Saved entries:
------------------------------------------------------------------------
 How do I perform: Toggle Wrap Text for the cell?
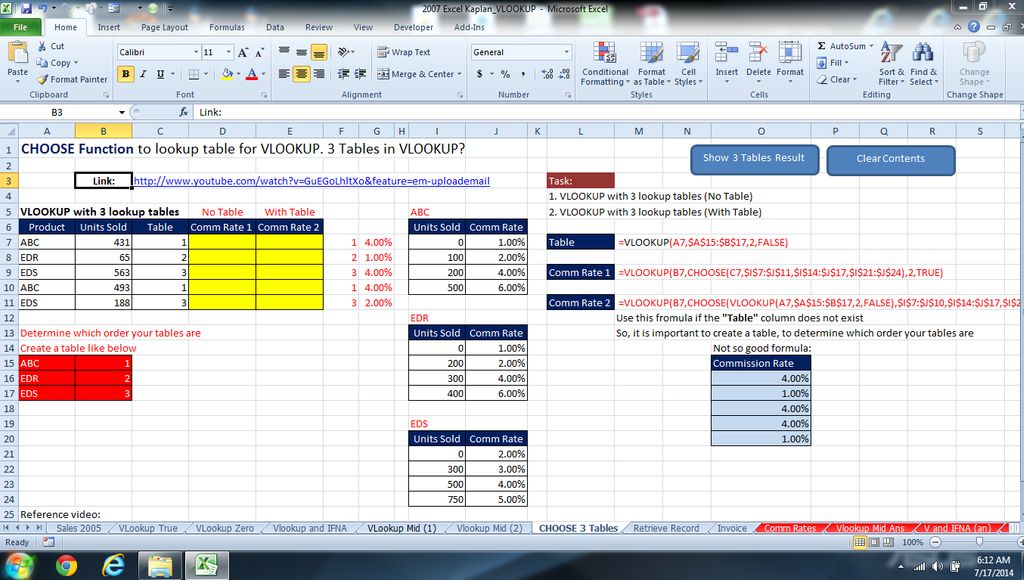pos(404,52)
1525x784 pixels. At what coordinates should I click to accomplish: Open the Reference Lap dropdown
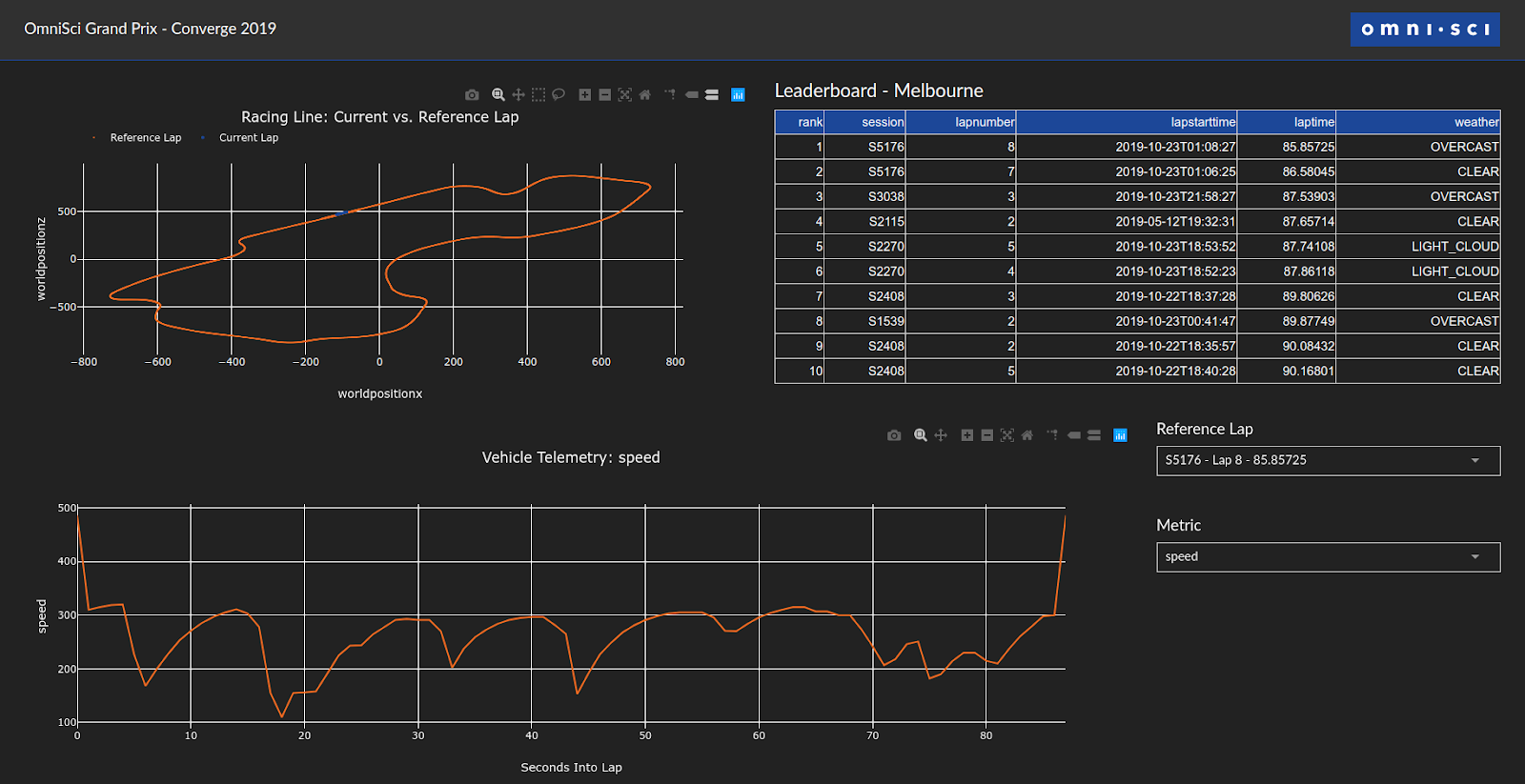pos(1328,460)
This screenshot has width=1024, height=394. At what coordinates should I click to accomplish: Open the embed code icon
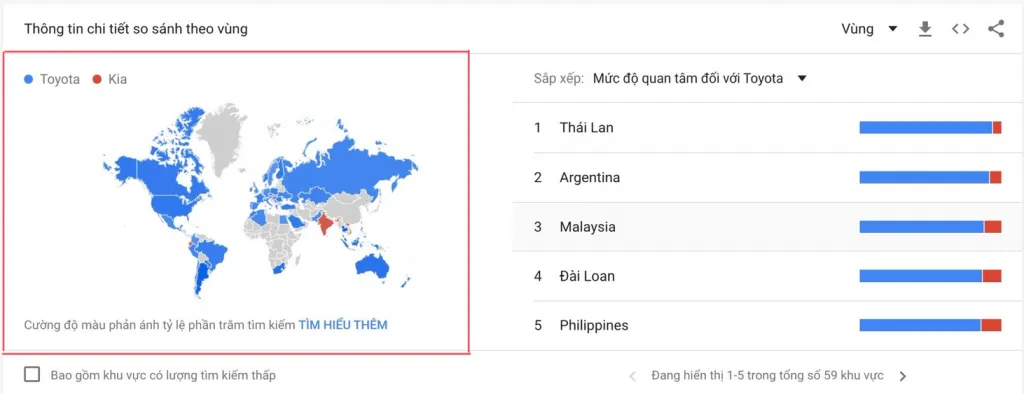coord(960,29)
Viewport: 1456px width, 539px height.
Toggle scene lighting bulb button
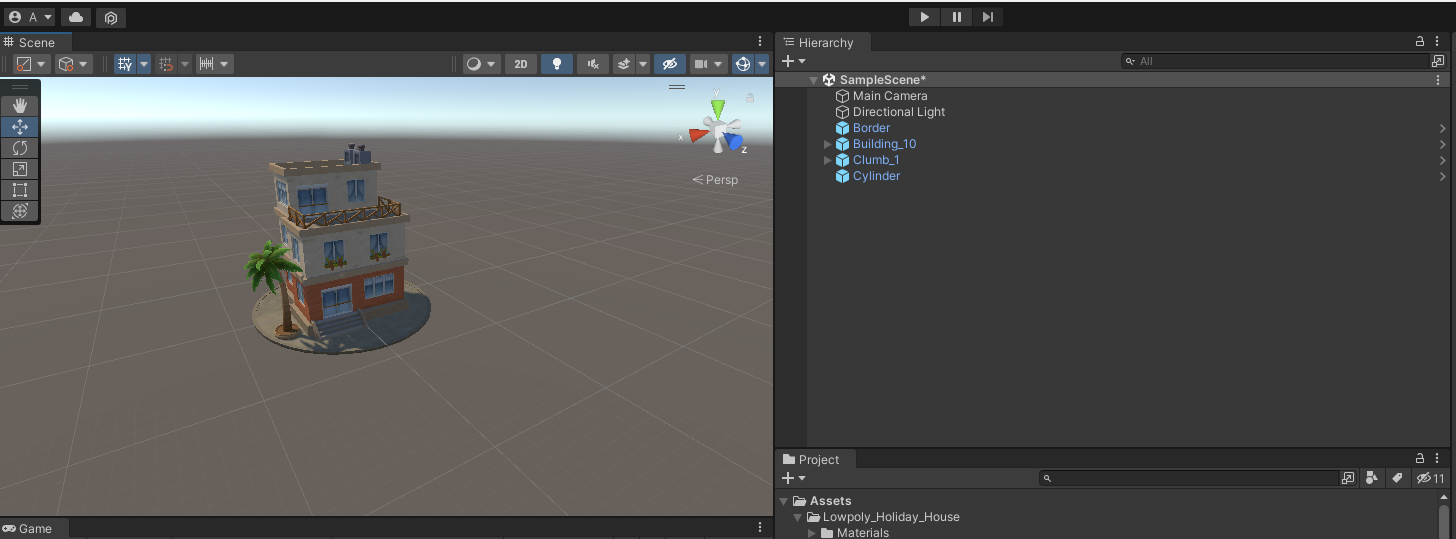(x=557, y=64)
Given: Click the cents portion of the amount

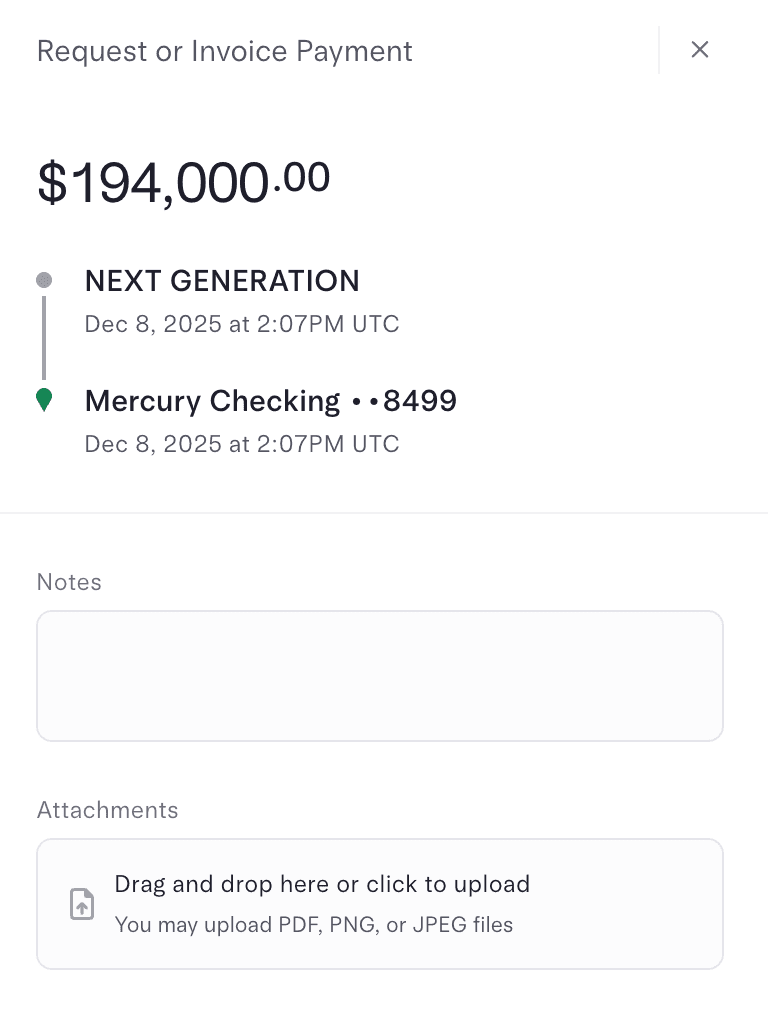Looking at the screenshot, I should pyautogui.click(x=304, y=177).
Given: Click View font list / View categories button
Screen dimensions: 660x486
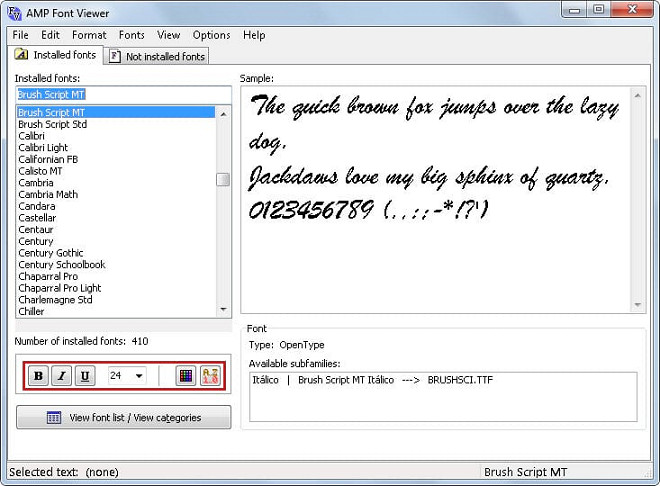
------------------------------------------------------------------------
Exactly as written, copy the entries above without their pictures.

 How do I perform: Toggle Wrap Text for the cell?
pos(404,52)
1525x784 pixels. At what coordinates should I click to accomplish: Open the Reference Lap dropdown
pos(1328,460)
This screenshot has width=1024, height=394. At what coordinates should I click to accomplish: Open the embed code icon
coord(960,29)
Viewport: 1456px width, 539px height.
Toggle scene lighting bulb button
(x=557, y=64)
Given: Click the cents portion of the amount

Looking at the screenshot, I should pyautogui.click(x=304, y=177).
Given: Click View font list / View categories button
Screen dimensions: 660x486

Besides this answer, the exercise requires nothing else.